For those of us with a dodgy thyroid, or those of us without one, the months hugging either side of the shortest day can seem like one big, dreary Wednesday, with added dumbness thrown in. Even those of you with perfectly functioning butterfly glands may find yourself being weary and teary this time of year, and considering buying one of those SAD lamps that purport to sort you right out. The reason is that your thyroid, even your healthy one,slows down in the Winter months, and for most people, this will mean that your TSH (thyroid Stimulating Hormone) will kick in, and tell your thyroid to produce more of T4 and T3 to make you feel better. For most people this works. If your thyroid has packed up, it won't. You'll be stuck with your replacement dose of artificial T4 (and if you are lucky, like me, T3), and you'll be on a hiding to nothing to get the GP to up it for the Winter, leaving you with a grotty few months ahead.
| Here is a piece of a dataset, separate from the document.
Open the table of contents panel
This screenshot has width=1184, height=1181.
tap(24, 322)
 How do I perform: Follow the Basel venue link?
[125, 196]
How does this affect me? Well, round about end of October, I started to feel sluggish. Then came the jerking limbs, dropping things (7 mugs in one week, almost one child), joint pain. The random forgetting. And I do mean forgetting. Like having my 4 year old point out it was a school day (and bless him for it). Bad circulation, Reynauds syndrome in hands and feet (believe me, this is not fun. Your fingers and Toes go blue, then white, then hurt LIKE FUCK when they get blood back in them again), and feeling cold, cold cold. As the thyroid person feels the cold more than most, Winter is not a nice time. I'm the one with 4 quilts and ten jumpers on. In the lounge. When, by November, I was starting to go to bed at 8pm again, I decided to be naughty. I upped my dose without asking the GP or having a blood test. And lo! 3 weeks in, I feel "normal" again (or what passes for it here). There are lots of scholarly papers with titles like "Thyroid hormone fluctation in Male Sea Bass during Di-urnal Blah..." and a few papers from GP's saying they have found that their patients benefit from a dose increase, but most of the evidence is basically anecdotal. Because thyroid disease isn't really money-making, it attracts no big funding, it's not glamourous ( basic premise is that women get fat, hairless, moan a lot and feel crappy: no big dying gracefully, no big showbiz names with it, unless you count Davina Macall, which I don't, and it only happens to women anyway, so sod it).
So if you have a SAD feeling, my advice is to get your thyroid checked out. And if you already have a dodgy thyroid and feel worse, take a sneaky bit more. I can do this easily because my dosage allows me half a pack extra every month, but if you don't have this leeway, please do pop along to your GP and mention it. But for those of you with thyroid issues, crappy GP's and no sympathetic ear (which is a lot of us), here are some tips for getting through the Winter.
- Eat small, often. Keep portions low on sugar but with energy giving properties. Porridge is great. You're aiming for a stove effect in your tum.
- See some sunshine. Any sun, even that piss-poor grey thing peeking through the cloud, helps your thyroid produce stuff.
- Keep extremties covered. I cannot explain how painful Reynauds' is to a non sufferer. When my fingers and toes have "gone" I can take a hammer to them and not feel it. But when the blood comes back, trust me, if the Inquisistion could have tapped that feeling, they would. I have thermal gloves covered by woollen gloves, and handwarmers (99p from Boyes!). Alongside snow boots and thermal socks. This does not make me the most glam mum on the school run, especially when combined with my fluffy old lady hat (also 99p from Boyes!) but hey, I can feel me toes and walk! A mum who cannot feel her toes is liable to criminally embaress her child.
- Flu jab! If, like me, you have autoimmune thyroid disease, your immune system is shot and a big dose of flu will just increase thryoid antibody activity. If they offer it, take it.
- Selenium. Helps decrease antibody activity and it's worth it.
- Take your medication at night. Bit controversial this one. Standard advice is to take meds first thing, and then leave 45 mins before drinking or eating. For me this is hard anyway (picture me, rising at 6am, policing the cereal arguments, forcing recalcitrant children into clothing, all WITHOUT FOOD OR COFFEE, nope, doesn't work), but I have found that taking it at night helps enormously with the morning "fug" before the meds kick in, and that fug is always worse in the Winter. I concede though, that as I eat my tea at 4.30 with the kids, I can go to bed on an empty tum and absorb the meds effectively. If you go to bed having eaten at 8 or 9pm, this is not for you.
- Get a big calendar, and round about September write on it in big letters IT'S YOUR THYROID, YOU'RE NOT JUST GETTING OLDER. Which is what I thought, because i'm nearly 40.